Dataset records
━━━━

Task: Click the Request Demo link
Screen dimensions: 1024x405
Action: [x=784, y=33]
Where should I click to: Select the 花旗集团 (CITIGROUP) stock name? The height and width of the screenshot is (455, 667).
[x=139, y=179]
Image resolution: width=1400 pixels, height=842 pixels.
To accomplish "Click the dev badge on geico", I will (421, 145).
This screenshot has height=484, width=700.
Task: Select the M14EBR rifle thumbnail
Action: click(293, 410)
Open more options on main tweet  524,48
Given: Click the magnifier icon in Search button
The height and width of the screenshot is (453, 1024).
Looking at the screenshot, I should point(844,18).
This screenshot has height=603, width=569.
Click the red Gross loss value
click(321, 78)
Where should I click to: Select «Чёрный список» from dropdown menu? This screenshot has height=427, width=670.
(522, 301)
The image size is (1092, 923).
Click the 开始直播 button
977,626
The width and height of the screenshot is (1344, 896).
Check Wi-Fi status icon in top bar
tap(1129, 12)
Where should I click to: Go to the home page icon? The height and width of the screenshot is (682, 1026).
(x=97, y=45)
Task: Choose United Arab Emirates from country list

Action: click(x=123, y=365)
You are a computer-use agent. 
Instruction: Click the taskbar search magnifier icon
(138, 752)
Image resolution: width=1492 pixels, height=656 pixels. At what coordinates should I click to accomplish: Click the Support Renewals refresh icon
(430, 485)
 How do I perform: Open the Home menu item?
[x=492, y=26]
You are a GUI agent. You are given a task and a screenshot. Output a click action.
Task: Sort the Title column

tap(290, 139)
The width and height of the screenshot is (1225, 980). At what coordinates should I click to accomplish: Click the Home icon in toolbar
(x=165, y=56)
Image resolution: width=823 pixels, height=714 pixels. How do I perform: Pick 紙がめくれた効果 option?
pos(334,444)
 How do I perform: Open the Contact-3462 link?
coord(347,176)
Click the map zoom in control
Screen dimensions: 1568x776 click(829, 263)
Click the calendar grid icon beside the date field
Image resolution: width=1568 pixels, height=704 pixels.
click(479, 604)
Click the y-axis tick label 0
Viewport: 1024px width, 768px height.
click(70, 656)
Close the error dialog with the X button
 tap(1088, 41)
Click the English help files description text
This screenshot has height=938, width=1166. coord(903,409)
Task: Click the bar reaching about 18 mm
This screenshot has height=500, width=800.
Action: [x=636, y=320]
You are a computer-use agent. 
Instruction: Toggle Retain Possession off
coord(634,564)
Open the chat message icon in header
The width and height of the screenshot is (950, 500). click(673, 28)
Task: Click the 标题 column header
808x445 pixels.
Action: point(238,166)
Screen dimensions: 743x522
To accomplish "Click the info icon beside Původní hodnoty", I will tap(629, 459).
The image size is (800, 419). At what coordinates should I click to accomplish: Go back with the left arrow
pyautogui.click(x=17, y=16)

━━━━

#### WHAT YOU WILL DO:
Locate each line in the data above that includes the word "Select", and copy those lines.

#### SOLUTION FOR THIS EXERCISE:
Where should I click to: Select the 花旗集团 (CITIGROUP) stock name? The height and width of the screenshot is (455, 667).
Task: Select the M14EBR rifle thumbnail
Where should I click to: Select «Чёрный список» from dropdown menu? This screenshot has height=427, width=670.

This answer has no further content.